Are you getting any better at it?

Maybe you have had years of education or lessons and you still feel like you’re lacking in your music reading abilities.

Or, it could be that you are just not smart enough, don’t have a very good memory, or you just simply weren’t born with natural talent in music to begin with.

Do these things sound familiar to you?  They all seem like perfectly good explanations for why you are not the music reading extraordinaire yet.

The Challenge We all Face When Reading Music Notes…

Being good at something – reading music, playing an instrument, or writing your own music – is what all of us really want in our lives.

This inner sense of accomplishment is one of the deepest fulfillment’s we have as human beings.

The problem is that we find out it’s very hard, we encounter problems, get discouraged, and many times give up on the whole thing before we barely get started.

This is all very normal and even expected.   What if you had some real knowledge about how to get past all of those negative things and finally reach a level of high success?

I bet you would be a little more motivated to keep going, to keep trying, and to keep on keeping on.

The first step in understanding how to inevitably become great in music is to identify what is holding you back.

The 4 Lies We Like to Believe

Lie #1 – I am not fantastic at reading music because I was not born with the natural ability to do so.

This is one of the biggest lies out there and maybe one you have believed for a very long time.

A number of researchers have found that “talent,” or the natural ability do something well inherently from birth, does not really exist and if it does exist, it may be completely irrelevant.

I hate to tell you this, but the talent gene does not exist.  No one is born with a certain amount of “giftedness” to do something well.

Lie #2 – I can’t read music very well because I just haven’t had enough experience with it yet.
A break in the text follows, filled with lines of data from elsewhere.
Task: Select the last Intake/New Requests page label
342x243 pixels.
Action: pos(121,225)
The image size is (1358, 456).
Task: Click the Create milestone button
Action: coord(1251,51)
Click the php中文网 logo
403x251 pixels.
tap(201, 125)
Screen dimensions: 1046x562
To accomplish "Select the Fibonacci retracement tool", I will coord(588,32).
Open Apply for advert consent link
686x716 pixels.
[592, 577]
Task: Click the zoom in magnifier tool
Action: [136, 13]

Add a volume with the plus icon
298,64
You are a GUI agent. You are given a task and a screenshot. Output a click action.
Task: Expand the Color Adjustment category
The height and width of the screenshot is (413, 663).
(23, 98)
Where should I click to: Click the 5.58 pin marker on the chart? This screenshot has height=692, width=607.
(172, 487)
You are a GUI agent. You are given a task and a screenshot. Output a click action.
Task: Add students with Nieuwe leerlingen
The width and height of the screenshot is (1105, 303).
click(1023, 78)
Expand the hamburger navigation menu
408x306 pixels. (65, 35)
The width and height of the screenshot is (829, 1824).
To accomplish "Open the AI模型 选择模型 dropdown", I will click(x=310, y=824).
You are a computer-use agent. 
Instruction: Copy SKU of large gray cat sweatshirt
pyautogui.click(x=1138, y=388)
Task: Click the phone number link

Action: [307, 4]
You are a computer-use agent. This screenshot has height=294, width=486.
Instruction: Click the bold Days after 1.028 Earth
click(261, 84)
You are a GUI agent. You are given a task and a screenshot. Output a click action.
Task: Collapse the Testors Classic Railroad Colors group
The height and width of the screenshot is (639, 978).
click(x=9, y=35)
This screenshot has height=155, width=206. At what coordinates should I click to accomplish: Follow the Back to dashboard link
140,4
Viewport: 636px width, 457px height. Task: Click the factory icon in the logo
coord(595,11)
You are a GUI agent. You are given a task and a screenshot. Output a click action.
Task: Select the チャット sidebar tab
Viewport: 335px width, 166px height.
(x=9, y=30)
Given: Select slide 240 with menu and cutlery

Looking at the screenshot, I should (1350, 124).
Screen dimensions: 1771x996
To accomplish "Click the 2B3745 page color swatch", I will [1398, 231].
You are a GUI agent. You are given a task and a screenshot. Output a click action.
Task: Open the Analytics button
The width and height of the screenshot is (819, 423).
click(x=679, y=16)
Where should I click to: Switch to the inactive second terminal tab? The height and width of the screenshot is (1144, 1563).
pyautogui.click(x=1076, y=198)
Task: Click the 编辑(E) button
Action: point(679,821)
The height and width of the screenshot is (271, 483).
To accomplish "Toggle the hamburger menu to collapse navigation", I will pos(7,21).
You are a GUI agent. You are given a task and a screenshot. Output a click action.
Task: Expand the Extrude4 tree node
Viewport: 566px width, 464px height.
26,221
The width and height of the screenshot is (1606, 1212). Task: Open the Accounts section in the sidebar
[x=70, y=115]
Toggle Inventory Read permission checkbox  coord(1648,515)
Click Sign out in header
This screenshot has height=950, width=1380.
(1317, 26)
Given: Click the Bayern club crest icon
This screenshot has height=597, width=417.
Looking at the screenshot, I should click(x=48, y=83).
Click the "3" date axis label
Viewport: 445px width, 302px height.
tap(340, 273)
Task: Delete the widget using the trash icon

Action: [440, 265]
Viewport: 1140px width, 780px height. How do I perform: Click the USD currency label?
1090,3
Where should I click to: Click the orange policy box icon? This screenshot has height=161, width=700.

On some level, this could be true, especially if you are an absolute beginner.

However, many people who have been reading music for a lot of years are not necessarily really good at it.

In fact, they frequently don’t get any better from the time they first started.

It’s disturbing to know that you can work your entire life at something and still not get very far.  You are probably getting along acceptable enough as it is, but it’s nowhere near anything spectacular.

If you really want to read music well, just putting in a few years isn’t going to be of much help.

Lie #3 – I don’t have a very good memory so that’s why I have trouble reading music.

No one is born with an exceptional memory.  This is something we all have to learn and put into practice in order to improve our memory bank capacities.

We assume that some of our top musicians have staggering memories.  Some may do, but most do not.  Those that do have a great memory learned how to expand it over time.

Researchers have clearly discovered that our memory ability is acquired and not something we are born with naturally.  In fact, it can easily be developed by anyone!

Lie #4 – I’m just not smart enough to be able to read music.

When researchers looked at top performers in various fields, they found that intelligence has nothing to do with their success.

It turns out that it takes more than our God-given brainpower to do well at anything.  This means a high IQ is not needed in order to read music successfully.

What We Think…

We tend to think that we are forever banned from being able to read music exceptionally well because we believe in one or all four of the lies listed above.

These lies become so deep within in us that I truly feel it can blind us to reality.